# Instructions for the task
Each line from the one holding "Agapanthus Winter Plant Care (116, 2452)" through the final line of the data below is to be given again exactly, and no other line is to appear.

# Supplied material

++++++++

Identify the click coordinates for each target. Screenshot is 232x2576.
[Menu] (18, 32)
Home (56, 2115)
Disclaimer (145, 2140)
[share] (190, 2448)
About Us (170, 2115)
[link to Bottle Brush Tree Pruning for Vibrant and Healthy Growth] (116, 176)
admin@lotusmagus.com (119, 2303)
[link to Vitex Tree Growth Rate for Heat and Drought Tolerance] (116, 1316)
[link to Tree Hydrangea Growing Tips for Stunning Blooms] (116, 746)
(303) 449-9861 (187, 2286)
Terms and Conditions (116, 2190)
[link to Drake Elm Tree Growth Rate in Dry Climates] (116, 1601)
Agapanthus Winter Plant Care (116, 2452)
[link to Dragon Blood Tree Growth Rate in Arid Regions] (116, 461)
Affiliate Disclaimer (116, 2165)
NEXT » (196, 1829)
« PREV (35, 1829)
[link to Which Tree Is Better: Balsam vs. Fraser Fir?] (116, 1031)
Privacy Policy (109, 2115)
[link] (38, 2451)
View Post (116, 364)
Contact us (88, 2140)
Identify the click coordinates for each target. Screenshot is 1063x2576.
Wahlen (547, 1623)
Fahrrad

++++++++

# Solution to the exercise
Agapanthus Winter Plant Care (116, 2452)
[link to Dragon Blood Tree Growth Rate in Arid Regions] (116, 461)
Affiliate Disclaimer (116, 2165)
NEXT » (196, 1829)
« PREV (35, 1829)
[link to Which Tree Is Better: Balsam vs. Fraser Fir?] (116, 1031)
Privacy Policy (109, 2115)
[link] (38, 2451)
View Post (116, 364)
Contact us (88, 2140)
Identify the click coordinates for each target. Screenshot is 1063x2576.
Wahlen (547, 1623)
Fahrrad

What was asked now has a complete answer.